Spielberg e outros que vêm por aí
Nos próximos meses, vai ter mais musical do que filme de super-herói nos cinemas e no streaming. A maior prova de que o gênero está em alta novamente é que Steven Spielberg resolveu dirigir a sua versão de Amor, Sublime Amor, que estreou na Broadway em 1957 e nos cinemas em 1961. O filme chega em dezembro, um ano depois do previsto, por causa da pandemia. O francês Leos Carax, conhecido por obras desafiadoras como Holy Motors, lançou seu musical Annette, estrelado por Adam Driver e Marion Cotillard, no Festival de Cannes, em julho. O musical chega à Mubi em breve. Lin-Manuel Miranda continua a toda, assinando as músicas da animação Encanto, da Disney, e a direção da adaptação de tick… tick… BOOM!, da Netflix, ambos com estreia prevista para novembro. Everybody’s Talking About Jamie, peça sobre um adolescente com desejo de ser uma drag queen que estreou no West End em 2017, tem sua adaptação cinematográfica dirigida por Jonathan Butterell chegando dia 17 ao Amazon Prime Video. Ben Platt reprisa seu papel na Broadway em Querido Evan Hansen, de Stephen Chbosky, com Julianne Moore e Amy Adams no elenco. O lançamento nos cinemas está previsto para novembro. A versão filmada de Diana: O Musical, dirigida por Christopher Ashley (de Come From Away), vai poder ser vista na Netflix em outubro, antes mesmo do início de sua carreira na Broadway – o espetáculo tinha previsão de estreia para 31 de março de 2020, mas a covid-19 impediu. No ano que vem, tem mais, com a animação Sing 2, com direção de Garth Jennings, e uma versão de Cyrano, dirigida por Joe Wright e baseada no musical de Erica Schmidt. O filme tem Peter Dinklage no papel-título, além de Kelvin Harrison Jr. e Haley Bennett como Christian e Roxanne, respectivamente.
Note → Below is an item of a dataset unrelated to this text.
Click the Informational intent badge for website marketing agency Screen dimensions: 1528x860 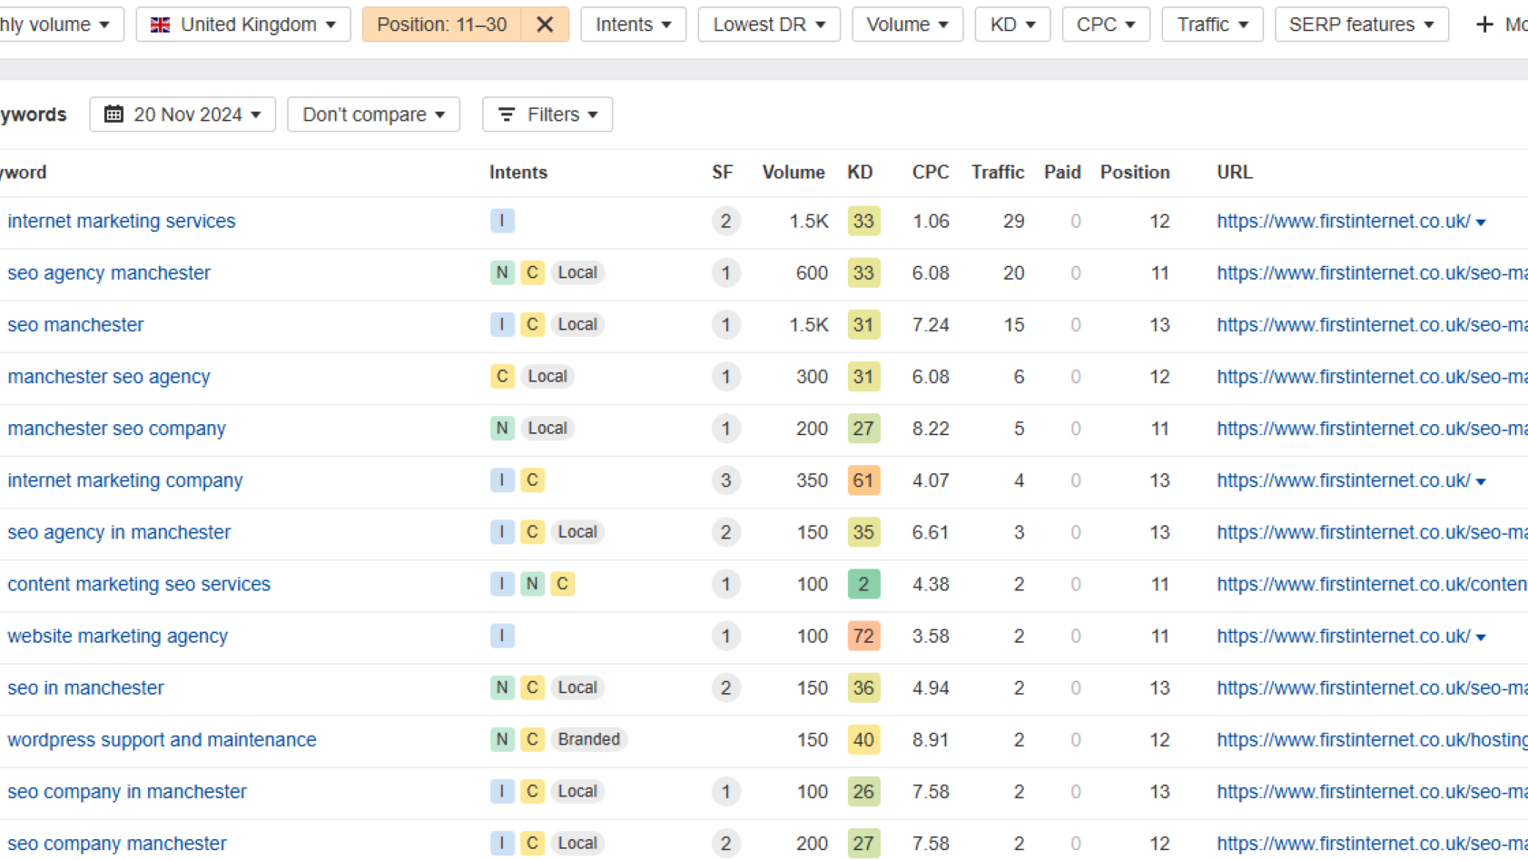point(502,636)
Documentários lembram os atentados
A leveza de Come From Away é uma exceção no tributo aos 20 anos dos ataques terroristas. A maioria dos canais e plataformas de streaming apostou mesmo nos documentários. Só o History, que já produziu mais de 70 horas de programação sobre o tema nessas duas décadas, vem com cinco novidades. Hoje, às 20h15 e às 22h, respectivamente, o canal exibe 11/9: Teorias da Conspiração e 11/9: Os Quatro Voos Fatais. Amanhã, às 19h45, passa 11/9: Ataque ao Pentágono. Às 20h40, é a vez de World Trade Center: Antes e Depois da Queda. E, às 22h20, o History apresenta Caçada a Bin Laden: A Missão Revelada, que teve acesso aos arquivos do Museu do 11 de Setembro e conta com entrevistas de Barack Obama e Hillary Clinton. “Vivemos em um mundo em que as teorias da conspiração surgem cada vez com mais frequência, seja sobre o 11 de Setembro ou a covid”, disse Clifford Chanin, vice-presidente executivo do Museu do 11 de Setembro e produtor deste último programa, em entrevista por videoconferência. “Então cabe a todos nós contar as histórias de forma correta para realmente mostrar o que aconteceu, especialmente aos jovens.” O Apple TV+ reconstrói praticamente passo a passo as reações do governo ao atentado em 11 de Setembro: No Gabinete de Crise do Presidente, de Adam Wishart, que entrevistou George W. Bush e seus assessores mais próximos. A Netflix apresenta Ponto de Virada: 11/9 e a Guerra contra o Terror, que volta ao início da Al-Qaeda nos anos 1980, fala dos ataques e da consequente guerra ao terror, em cinco capítulos. O serviço de streaming também lançou Quanto Vale?, um drama com Michael Keaton no papel de um advogado que luta pelas vítimas. A série Retratos de uma Guerra Sem Fim, que estará disponível a partir de amanhã no Globoplay, com exibição do primeiro episódio no domingo, 12, às 23h, na GloboNews, traz uma perspectiva brasileira. O repórter Marcos Uchôa, que fez coberturas no Paquistão, Iraque, Irã, na Síria e no Líbano, mostra as consequências do atentado às Torres Gêmeas e ao Pentágono em quatro episódios. Para Richard Eichen, um dos únicos sobreviventes do 90.º andar da Torre Norte, que dá seu depoimento em World Trade Center: Antes e Depois da Queda, falar do assunto é fundamental, por mais que seja dolorido. “É muito difícil compreender um evento ainda tão recente de uma perspectiva completa. Creio que quanto mais dados coletarmos hoje, mais os historiadores do futuro vão poder chegar a melhores conclusões.”